The Chair of the Metro Vancouver Board says a 10-lane, $3.5 billion bridge to replace the Massey Tunnel cannot be justified.
Greg Moore says the Provincial Government’s proposal is an expansion of car oriented infrastructure and diverts crucial funds from projects that support compact, transit oriented development.
Moore says, “history has demonstrated the world over, you can’t reduce congestion by simply building more roads.”
An impact assessment released by Metro Vancouver identifies concerns including:
- Insufficient consideration of alternatives to a ten lane bridge.
- Ecological disruption to the Fraser River estuary and Deas Island Regional Park.
- Lack of integration into the regional transportation network.
Moore says Metro Vancouver is sending a letter to Transportation Minister Todd Stone urging the province to develop viable alternatives to the bridge.
Stone said in a statement today that the tunnel is “nearing the end of its life and is an impediment to safe, efficient movement of traffic through the area – it needs to be replaced.”
Stone went on to say that the tunnel has roughly 10 years left before major components like lighting, ventilation and pumping systems need to be upgraded. And he pointed out that in 2008, some seismic upgrades were done but were advised that there was a risk the tunnel could be damaged and unusable if additional upgrades were made.
“Safety is the primary reason for why we need to replace the tunnel and replace it soon. But replacing it also brings a number of other benefits. Every day, thousands of transit users, truckers and drivers commute along Highway 99 through the George Massey Tunnel during rush hour. Each of those drivers lose an average of 30 minutes a day – over four hours a week – as their vehicles churn out tons of harmful greenhouse emissions, while they idle in long queues,” Stone said.

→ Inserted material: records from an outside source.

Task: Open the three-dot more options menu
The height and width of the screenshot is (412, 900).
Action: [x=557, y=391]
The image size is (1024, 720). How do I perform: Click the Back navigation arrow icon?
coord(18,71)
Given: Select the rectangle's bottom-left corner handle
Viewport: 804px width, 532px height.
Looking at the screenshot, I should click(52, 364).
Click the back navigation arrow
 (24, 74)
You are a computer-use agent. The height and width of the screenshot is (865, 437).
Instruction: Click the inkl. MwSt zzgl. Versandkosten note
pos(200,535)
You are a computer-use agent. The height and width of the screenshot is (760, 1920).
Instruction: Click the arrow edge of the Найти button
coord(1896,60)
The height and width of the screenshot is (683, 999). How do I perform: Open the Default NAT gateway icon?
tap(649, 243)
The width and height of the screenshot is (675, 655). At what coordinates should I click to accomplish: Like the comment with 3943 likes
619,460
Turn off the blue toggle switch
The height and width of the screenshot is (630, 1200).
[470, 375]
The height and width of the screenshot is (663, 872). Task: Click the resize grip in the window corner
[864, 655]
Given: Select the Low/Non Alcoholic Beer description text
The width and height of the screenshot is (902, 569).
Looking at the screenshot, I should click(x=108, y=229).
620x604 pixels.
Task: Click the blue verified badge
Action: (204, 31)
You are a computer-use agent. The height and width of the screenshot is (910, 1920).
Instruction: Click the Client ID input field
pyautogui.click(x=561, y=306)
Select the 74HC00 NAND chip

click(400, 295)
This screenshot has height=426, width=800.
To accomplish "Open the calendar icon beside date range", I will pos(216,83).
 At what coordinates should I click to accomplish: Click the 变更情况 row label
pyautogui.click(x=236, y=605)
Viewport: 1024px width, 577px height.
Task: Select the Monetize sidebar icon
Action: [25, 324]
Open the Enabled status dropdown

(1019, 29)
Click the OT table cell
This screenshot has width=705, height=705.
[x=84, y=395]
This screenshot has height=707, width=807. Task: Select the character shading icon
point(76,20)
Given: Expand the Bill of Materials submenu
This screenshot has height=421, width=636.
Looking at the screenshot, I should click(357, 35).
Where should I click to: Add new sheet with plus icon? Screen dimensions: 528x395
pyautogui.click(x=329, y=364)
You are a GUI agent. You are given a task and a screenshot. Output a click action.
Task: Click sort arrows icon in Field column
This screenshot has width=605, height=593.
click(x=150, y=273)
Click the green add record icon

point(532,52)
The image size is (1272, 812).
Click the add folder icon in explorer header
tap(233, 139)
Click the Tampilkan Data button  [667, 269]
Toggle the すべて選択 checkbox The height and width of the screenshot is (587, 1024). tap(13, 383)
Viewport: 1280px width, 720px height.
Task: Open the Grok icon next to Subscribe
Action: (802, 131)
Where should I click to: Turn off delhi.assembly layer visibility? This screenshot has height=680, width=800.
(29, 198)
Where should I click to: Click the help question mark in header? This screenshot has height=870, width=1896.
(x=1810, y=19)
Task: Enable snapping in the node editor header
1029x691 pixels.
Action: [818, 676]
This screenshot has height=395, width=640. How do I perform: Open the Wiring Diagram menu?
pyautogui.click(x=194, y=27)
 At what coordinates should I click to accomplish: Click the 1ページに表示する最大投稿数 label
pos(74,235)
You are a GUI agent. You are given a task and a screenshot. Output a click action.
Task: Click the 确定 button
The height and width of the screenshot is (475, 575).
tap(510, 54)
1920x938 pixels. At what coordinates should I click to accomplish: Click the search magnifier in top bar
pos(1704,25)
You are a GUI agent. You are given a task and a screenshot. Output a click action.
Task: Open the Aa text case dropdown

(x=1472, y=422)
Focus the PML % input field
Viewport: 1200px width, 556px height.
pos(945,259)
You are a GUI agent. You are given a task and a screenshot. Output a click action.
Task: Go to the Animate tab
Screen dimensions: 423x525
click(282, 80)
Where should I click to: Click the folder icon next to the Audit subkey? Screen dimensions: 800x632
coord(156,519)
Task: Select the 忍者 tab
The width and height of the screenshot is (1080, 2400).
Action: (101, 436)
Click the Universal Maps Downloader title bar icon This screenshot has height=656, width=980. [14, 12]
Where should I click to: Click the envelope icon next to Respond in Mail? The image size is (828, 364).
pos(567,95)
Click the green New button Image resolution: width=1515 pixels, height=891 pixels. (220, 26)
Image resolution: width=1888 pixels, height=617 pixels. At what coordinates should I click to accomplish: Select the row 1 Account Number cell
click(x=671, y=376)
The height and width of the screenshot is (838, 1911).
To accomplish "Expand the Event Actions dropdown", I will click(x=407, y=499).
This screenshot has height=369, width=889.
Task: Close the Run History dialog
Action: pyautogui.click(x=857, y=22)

“A bridge will remove what is currently the worst traffic bottleneck in B.C. and eliminate over one million hours of vehicle idling each year – improving air quality in the region and cutting down on the greenhouse emissions churned out by the idling cars.”
Stone said the project will include 200 kilometres of new highway to improve congestion and bridge construction will start next year with completion in 2022.